From oldwiki.scinet.utoronto.ca
Revision as of 14:08, 18 April 2012 by Northrup (talk | contribs)
Jump to navigation Jump to search

SciNet has upgraded the GPC to be fully Infiniband connected. This new Infiniband network replaces the current Ethernet connected section of the GPC with a 5:1 QDR Infiniband while the existing GPC 1:1 DDR Infiniband remains. The GPC now consist of 840 nodes of DDR (6720 cores) and 3024 nodes of QDR (24192 cores). The Infiniband sections are connected, but in general operation, jobs will remain in one section or the other. The GPC Infiniband (both QDR and DDR) are fully compatible in terms of hardware and software so no recompilation or different MPI flags is required.

Job Submission

In terms of job submission, for most users your job submission scripts will still work as expected, however all jobs will now run on infiniband, so the :ib: parameter used to ask for infiniband nodes will not be necessary anymore, however will still be accepted. By default a user's job will go to whichever network section best accommodates it, typically smaller jobs to the QDR and larger jobs to the DDR. However a user can override this by simply adding the flags "ddr" or "qdr" to the job resource request.
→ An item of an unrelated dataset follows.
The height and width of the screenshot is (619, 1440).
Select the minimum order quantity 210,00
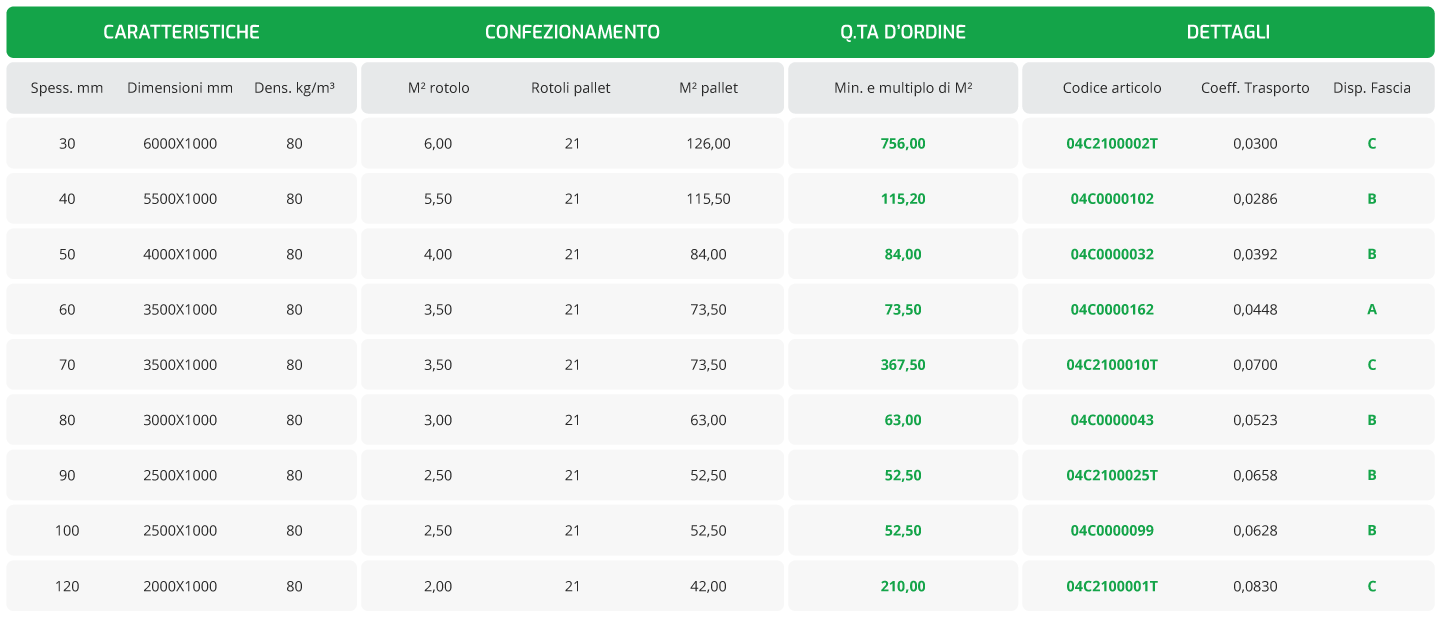903,586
Two nodes anywhere on the GPC (QDR or DDR)

#PBS -l nodes=2:ppn=8,walltime=1:00:00

Two nodes using DDR

#PBS -l nodes=2:ddr:ppn=8,walltime=1:00:00

Two nodes using QDR

#PBS -l nodes=2:qdr:ppn=8,walltime=1:00:00

MPI Parameters

No special MPI parameters are required to run a job using Infiniband. It will be used by default, so most users should just use the basic mpirun commands as outlined in GPC_MPI_Versions. For more detailed information please see the recent Techtalk on IB.
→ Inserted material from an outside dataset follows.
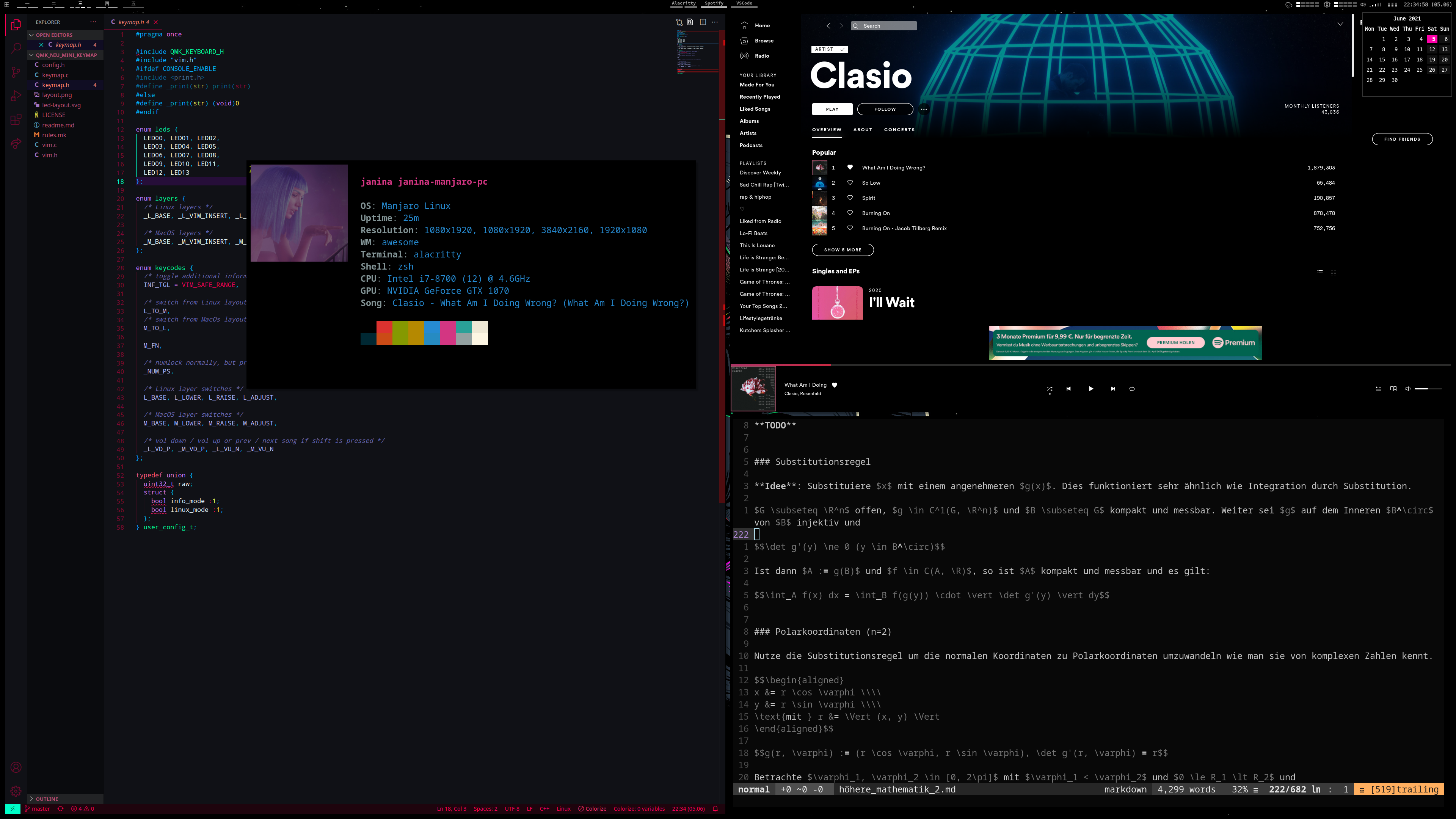Open the Extensions view in activity bar
The height and width of the screenshot is (819, 1456).
pos(16,120)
NRAC Allocations and Fairshare

The NRAC allocations for the current year that were based on ethernet and infiniband will carry over, however the allocation will be on the full GPC, not just the subsection. So if you were allocated 500 hours on Infiniband your fairshare allocation will still be 500 hours, just 500 out or 30000, instead of 500 out of 7000. If you received two allocations, one on gigE and one on IB, they will simply be combined. This should benefit all users as the desegregation of the GPC provides a greater pool of nodes increasing the probability of your job to run.